Audiofly have successfully managed to build three record labels and, of course, their very own Flying Circus brand in the past decade and a half. We got to know the guys behind the brand, label(s) and the Audiofly moniker in an exclusive interview.
WWD: Hey Guys, hope you’re both doing well ! First off, let’s talk about 2019. Have you done anything different this year, tried new studio gear, new sounds, been inspired by new scenes?
Anthony: Just moved to the countryside with no neighbours to an amazing studio space. I’ve always been an urban producer working in the middle of the city, so it’s nice to have no volume controls!
Luca: We have put most of our energies in touring this year but in the last few weeks we have finally found some time to get back to some music making in our own spaces. This week I will go to Anthony’s studio for a few weeks and that’s where the real fun will be as we haven’t been in a studio environment together for quite a while. I’ll bring over what I have worked on and let the magic happen. Ask me this question again in a few weeks 🙂
WWD: What was big in Ibiza this summer, trend-wise, clothing-wise, music-wise?
Anthony: Nothing really, I feel it’s been a down year. Obviously the big events stay big, some come some go, but all in all, I enjoyed myself at the Villa events which were a little bit more tailor made. Quite honestly Ibiza is having issues this year with the ongoing problem of police restricting the times of events, nothing can happen during the day – half of the island is gone.
Luca: We both felt ibiza being a bit on the downside this year but that’s not necessarily a bad thing: I believe that IBIZA needs to get away a bit more from the massive parties and go back to a more intimate mentality where new upcoming artists get a little bit more spotlight. It needs to create a new platform that it’s not necessarily based on prime time djs. There is so much undiscovered talent out there that deserves to be heard but that can only happen if the public itself stops being so demanding on hearing prime time djs at every show. It swings both ways.
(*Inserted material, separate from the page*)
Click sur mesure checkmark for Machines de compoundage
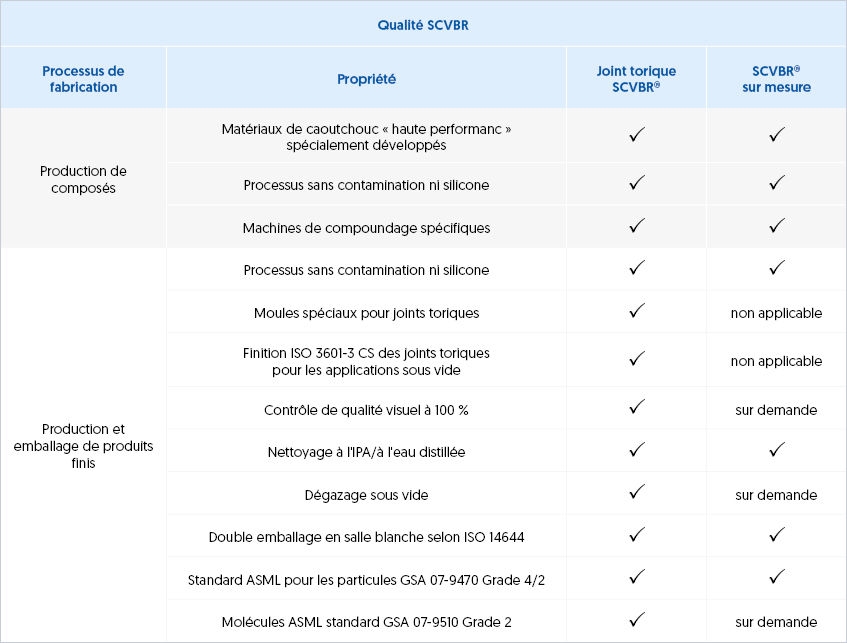This screenshot has width=847, height=643. [776, 226]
We really hope to see more of that next year in the island.
WWD: You play NuraiFest in Abu Dhabi (22nd-23rd November) – what’s it like playing in these newly emerging markets?
Anthony: We’ve always been down to jump into new markets, it’s exciting that this market is opening up to dance music as it was formerly a very frowned upon scene. But they have some much to offer over there, can’t wait!
Luca: the Middle East is fast becoming a Mecca for dance music and considering the venue NuraiFest is using for this particular event, I imagine for it to be a successful event. Dubai, for example, has similar events running on a regular basis and it wasn’t long ago that these events were few and far in the calendar. It’s always extremely exciting for us to break into new markets and we see this happening on a more regular basis recently, which is hopeful.
WWD: Do you prepare for sets like this, considering what might and might not work in the setting?
Luca: Absolutely. It’s important to prepare the backbone of your sets at least and leave maybe 30/40 % to chance. For example, I always choose an intro track based on the style of dj before myself and we’ll take the set from there. I also have a certain number of new tracks ready to be played every week, in order to keep our set fresh and ultimately do a
quick listening session with Anthony prior to our set as to make sure we’re both in the same mind set musically. It keeps us on our toes and ultimately takes away the stress of performing to new audiences.
WWD: What do you like to do with time off, how do you relax and get away from it all, or don’t you?
Ant: I’m just about to take off on my yearly decompression from the industry a few weeks in Mexico before the new year chaos begins, then some time off in January after Tulum so that i’m fully functioning the year. I find this very important to make clear lines between relaxation and work time, if not I fall apart by august.
Luca: After the crazy summer we had, I returned home with an immense desire of perfecting my passion for cooking and so I spend a lot of time these days making new dishes, which really takes my mind away both the music and the scene. It works like a meditation and keeps me grounded (and well fed) for the weekend to come 🙂
WWD: When you make music is it always in a studio? Or do you do it on the road?
Luca: I always prefer to be in a studio environment when making music. I get easily distracted on a plane or a hotel and I need a familiar set up in order to feel musical.
WWD: Who does what with regards to the music. Is each of you responsible for different aspects of the music?
Luca: Anthony is more the studio person in regards to productions whereas I spend a lot more time discovering new tracks and artists for our dj sets. After all these years, we still complement each other very well in the way we divide our jobs. It never feels one is doing more than the other. It’s very balanced.
WWD: What’s next, what are you working on in 2020?
Luca: we are about to spend a few weeks together in the studio so surely a lot of material will come out of those sessions. Nothing concrete as yet but soon enough we will be able to reap the fruits of those long sessions in the studio without distractions.